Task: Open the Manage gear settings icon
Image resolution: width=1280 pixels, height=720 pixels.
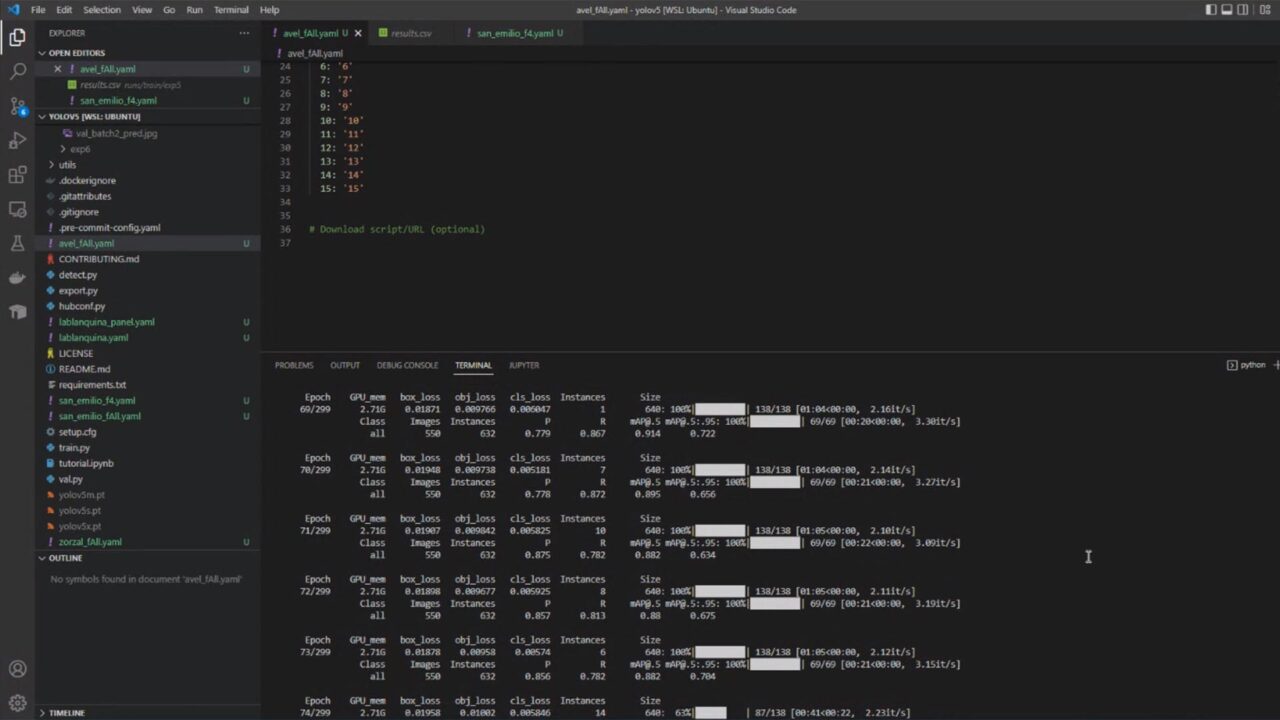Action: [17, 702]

--

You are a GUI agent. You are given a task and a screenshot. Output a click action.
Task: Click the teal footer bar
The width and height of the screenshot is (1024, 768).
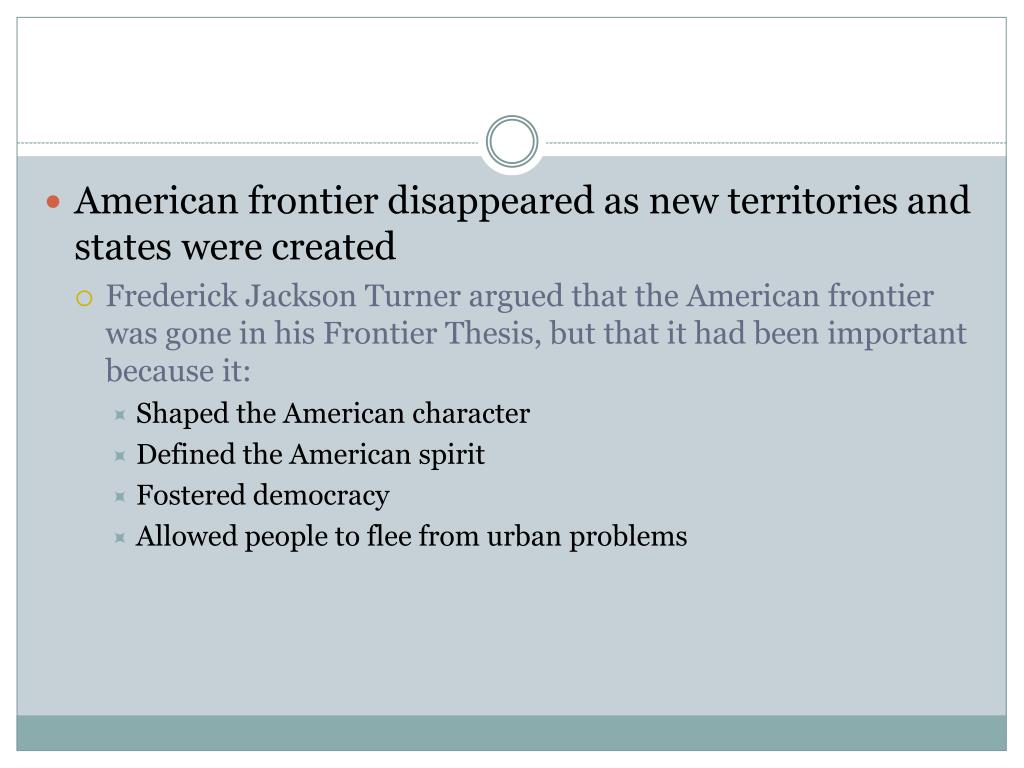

**What you should do:** Pick out and copy the lines of the entries that hold the string "screenshot".

**Result for this exercise:**
You are a GUI agent. You are given a task and a screenshot. Output a click action.
The width and height of the screenshot is (1024, 768).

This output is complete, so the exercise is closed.